## 抜粋
________________________________________
ガワは設定含め創作ですが、中で演じているのは生きている人間です。
彼らも人気商売ですし、ある程度の表現はファンアートの一つとして受け入れてくれるでしょう。
しかし、あまりにも酷い表現や元のキャラとかけ離れたイメージ、主義信条など持たせると、抗議を受けることは必至。
過去、一般人からの通報により同人作家が逮捕されたことが実際にありました。
ポケモンキャラクターを使ったアダルト漫画の同人誌を頒布した同人作家が、「ポケモン」のイメージを壊す内容を描いたとして著作権法違反で逮捕された事件です。
(詳細外部リンク:「Wikipedia」ポケモン同人誌事件)
まだ警察などに二次創作(同人)がよく知られていなかった、という時代的な背景もありますが、任天堂の公式見解として「一律にここからここはセーフ・アウトではなく知的財産の品格や価値がおとしめられない表現かどうかが一つの判断点となる」とのコメントが出されています。
________________________________________
## 記録データ
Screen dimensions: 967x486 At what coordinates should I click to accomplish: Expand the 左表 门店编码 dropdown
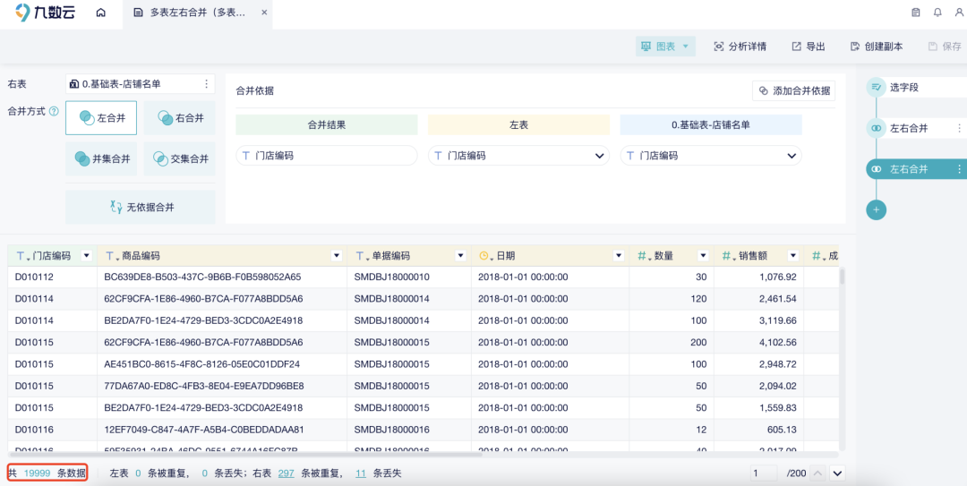tap(600, 156)
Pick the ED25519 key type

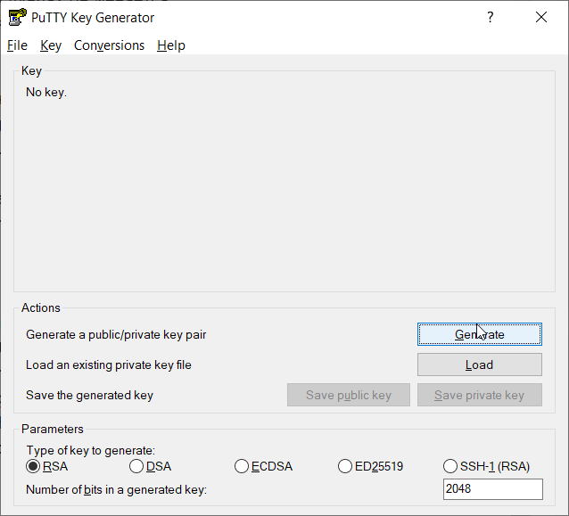[346, 466]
________________________________________
## 課題の要件
抜粋の内容について、次の問いに答えよ。
1. ガワの中で演じているのは何か。
2. ポケモンキャラクターを使った同人誌を頒布した同人作家は、何の法律に違反したとして逮捕されたか。
3. 任天堂の公式見解で、一つの判断点となるとされているのは何か。

## 課題の解答
1. 生きている人間
2. 著作権法
3. 知的財産の品格や価値がおとしめられない表現かどうか